No one is “too young” to experience arthritis–especially given that there are more than 100 types that can affect people at every age. And when you say this to someone young, it might only serve to make them feel worse about their condition as it emphasizes just how little control they have over the situation.
3. “I understand, everyone gets tired.”
True—everyone at some point in their life has experienced pulling an all-nighter; everyone has experienced being on their feet, possibly doing hard labor, and feeling your muscles and bones ache after.
The difference is that the level of fatigue that arthritis sufferers feel is immense. And this is on top of the pain that they have to endure. Something as simple as going on a night out with friends and staying up late can take a horrible toll on their body—and it will probably take them days to fully recover from the exertion.
They’re tired all the time because it’s common that joint pain keeps them up at night; to say nothing of the anxiety they feel when they start thinking about how their condition prevents them from working or going to school.
4. “Stay positive…it’s just a bad day.”
For all intents and purposes, this phrase is meant to be uplifting and motivational. And while there may be days that arthritis sufferers will appreciate it, it often rubs arthritis sufferers the wrong way.
For a lot of people living with arthritis, simply getting dressed, going out and indulging in any kind of activity, is an achievement. If you find yourself hanging out and having a cup of coffee with a friend who suffers from chronic pain, chances are, they’re having a good day. They managed to get themselves out of bed; they made an effort to see people to overcome the isolation; they’re making strides towards opening up about what they feel. When you tell them that “it’s just a bad day,” you make it seem like all that effort is irrelevant. You’re essentially brushing off the gravity of their situation and the effort they made to be there for you.
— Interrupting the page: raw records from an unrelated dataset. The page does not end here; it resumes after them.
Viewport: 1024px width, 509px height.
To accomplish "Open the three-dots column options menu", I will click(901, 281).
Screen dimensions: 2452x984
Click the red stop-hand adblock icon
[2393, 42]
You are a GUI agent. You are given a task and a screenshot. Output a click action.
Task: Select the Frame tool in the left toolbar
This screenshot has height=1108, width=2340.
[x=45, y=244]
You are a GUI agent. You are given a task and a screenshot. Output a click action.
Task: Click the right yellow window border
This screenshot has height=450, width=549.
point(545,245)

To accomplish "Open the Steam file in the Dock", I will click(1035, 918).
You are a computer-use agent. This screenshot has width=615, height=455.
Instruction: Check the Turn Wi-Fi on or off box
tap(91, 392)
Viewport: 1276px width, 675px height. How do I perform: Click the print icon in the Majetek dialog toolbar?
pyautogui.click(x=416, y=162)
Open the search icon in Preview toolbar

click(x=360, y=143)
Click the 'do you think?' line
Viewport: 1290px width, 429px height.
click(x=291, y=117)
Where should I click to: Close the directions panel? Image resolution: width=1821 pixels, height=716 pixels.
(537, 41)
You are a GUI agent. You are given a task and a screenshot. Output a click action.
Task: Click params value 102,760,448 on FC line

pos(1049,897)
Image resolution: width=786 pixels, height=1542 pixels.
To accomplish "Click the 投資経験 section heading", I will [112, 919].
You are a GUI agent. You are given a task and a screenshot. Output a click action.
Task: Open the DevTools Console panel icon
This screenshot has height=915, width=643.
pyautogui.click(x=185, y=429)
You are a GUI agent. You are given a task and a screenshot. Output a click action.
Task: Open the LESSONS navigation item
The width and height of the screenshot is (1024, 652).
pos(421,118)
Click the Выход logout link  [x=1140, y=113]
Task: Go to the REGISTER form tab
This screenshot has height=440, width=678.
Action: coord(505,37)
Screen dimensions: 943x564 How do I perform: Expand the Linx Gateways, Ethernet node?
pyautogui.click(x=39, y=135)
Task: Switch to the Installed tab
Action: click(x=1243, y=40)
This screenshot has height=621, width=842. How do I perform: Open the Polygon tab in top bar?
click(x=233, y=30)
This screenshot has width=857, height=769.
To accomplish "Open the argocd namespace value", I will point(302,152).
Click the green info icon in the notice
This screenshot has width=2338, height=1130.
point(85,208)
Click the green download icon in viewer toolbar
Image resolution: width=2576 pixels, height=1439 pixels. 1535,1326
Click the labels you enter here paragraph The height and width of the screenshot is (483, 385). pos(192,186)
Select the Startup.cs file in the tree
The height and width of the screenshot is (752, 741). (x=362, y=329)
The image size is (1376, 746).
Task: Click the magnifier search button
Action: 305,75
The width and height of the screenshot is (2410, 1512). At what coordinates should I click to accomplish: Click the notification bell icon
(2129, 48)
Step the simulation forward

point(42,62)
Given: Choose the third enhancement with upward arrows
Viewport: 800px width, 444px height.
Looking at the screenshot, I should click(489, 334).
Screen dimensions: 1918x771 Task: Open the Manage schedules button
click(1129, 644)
And instead of being encouraging, you’re achieving the complete opposite.
5. “Hey…at least you don’t have to go to work/ school.”
School and work may seem like a drag….until you realize you actually can’t go.
Arthritis sufferers are not skipping classes and meetings to go on vacation. They’re forced to stay home because they literally can’t go. Losing the option to do something as basic learning in the classroom or earning an income can make them feel hopeless—like they’re losing all control of their life because of their condition. Not being able to go to school or work also adds to the feeling of isolation. Instead of being around people, they’re left to fend for themselves and deal with their condition alone.
You’re probably only trying to get them to see the positive side of the things by saying this, but the truth is—you’re only reminding them of what they’re missing.
When all is said and done, sometimes, the best thing you can say to someone who suffers from arthritis or any form of chronic pain is “I’m here for you.” You don’t always have to offer advice or provide the solution. Simply reminding them that they’re not alone as they go through these life changing experiences is enough to get them through it.